To examine the cellular mechanism of the antihyperglycemic action of in vivo metformin (M) we used an animal model of severe insulin resistance, the genetically obese (fa/fa) Zucker rat. The animals were treated with or without M (250 mg/kg.day) which was supplied with the drinking water. Three weeks of in vivo M-treatment had no effect on body weight and several blood lipid parameters, but markedly reduced plasma insulin levels by 45% (-M: 2932 +/- 166 vs. +M: 1614 +/- 85 pmol/liter, P < 0.01); plasma glucose was slightly but significantly decreased by 8.3% (-M: 7.2 +/- 0.2 vs. +M: 6.6 +/- 0.16 mmol/liter, P < 0.05). Adipocytes were isolated and incubated with or without insulin. In vivo M-treatment had no effect on basal 3-O-methylglucose uptake. In contrast, in vivo M-treatment increased insulin-stimulated glucose transport by 2.6 +/- 0.6-fold (P < 0.01). Measurement of cell surface insulin receptors revealed no effect of M on neither specific [125I]insulin binding nor on insulin receptor kinase activity. Insulin-mediated translocation of both GLUT1 and GLUT4 glucose transporters was enhanced by in vivo M-treatment, GLUT1 by 26.1%, GLUT4 by 30.5%. To fully account for the M-induced increment of insulin-stimulated glucose transport (2.6-fold), these data suggest that M increased the functional activity of glucose transporters.
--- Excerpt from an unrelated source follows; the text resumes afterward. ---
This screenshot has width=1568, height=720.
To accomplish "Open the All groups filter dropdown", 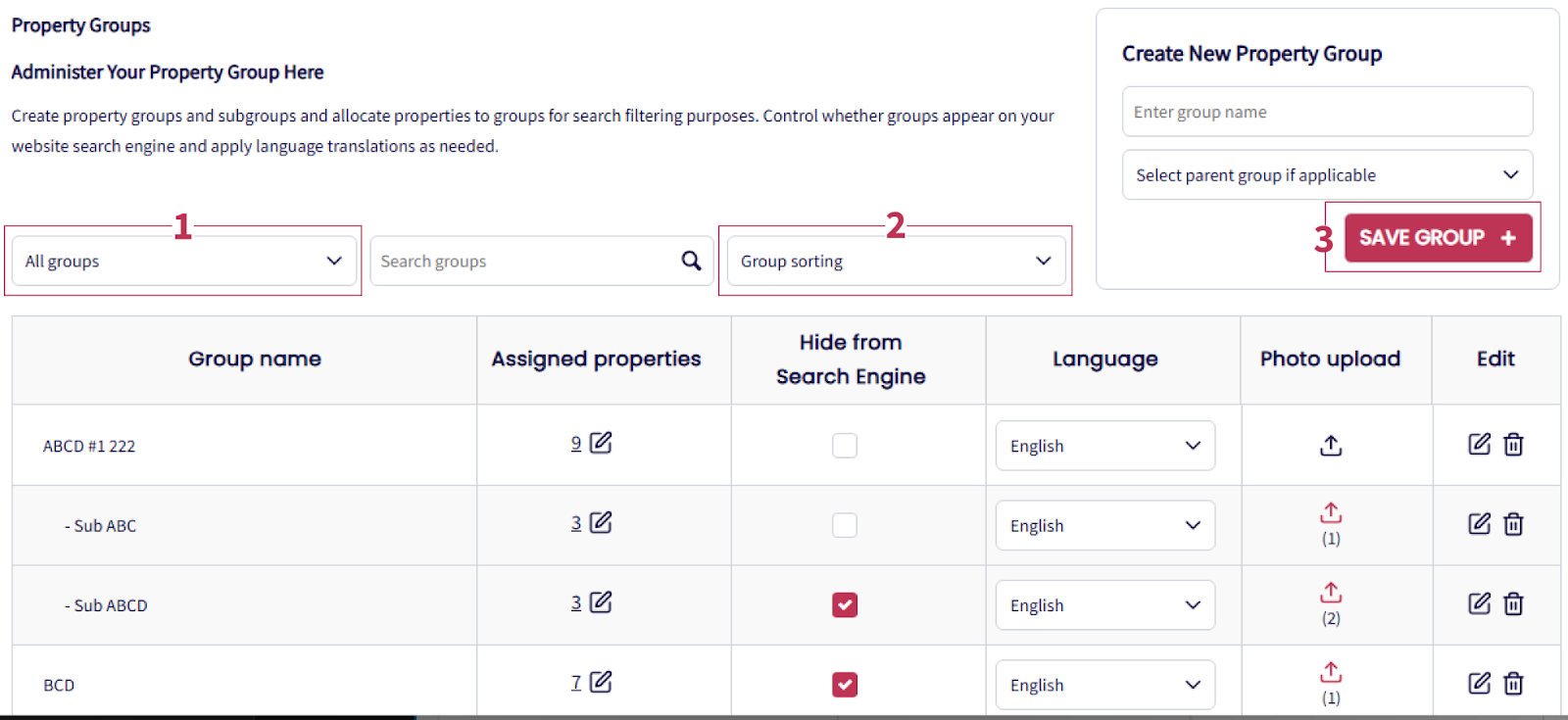I will (183, 261).
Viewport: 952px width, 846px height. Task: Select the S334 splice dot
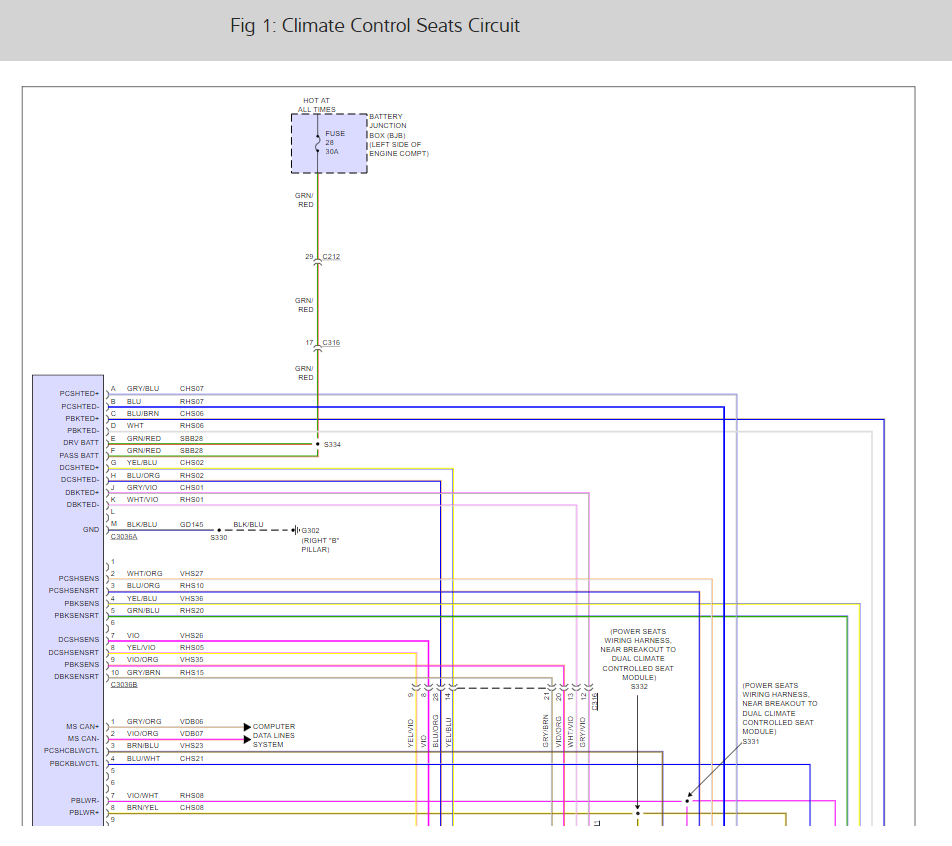318,443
We conclude that amelioration of insulin resistance in (fa/fa) Zucker rats after 3 weeks of in vivo M-treatment is associated with 1) a marked reduction of in vivo hyperinsulinemia, 2) an increase of insulin-stimulated glucose transport in adipocytes; 3) this increase of insulin-stimulated glucose transport is accompanied with both a potentiation of insulin-induced translocation of GLUT1 and GLUT4 glucose transporters from an intracellular pool to the plasma membrane as well as increased functional activity of plasma membrane glucose transporters. 4) This M-effect seems to be independent of de novo glucose transporter synthesis, since total cellular GLUT1 and GLUT4 glucose transporter number were uneffected by M. 5) These results strongly suggest a direct action of M at the level of glucose transport, since neither tracer insulin binding nor insulin receptor kinase activity were significantly altered by M.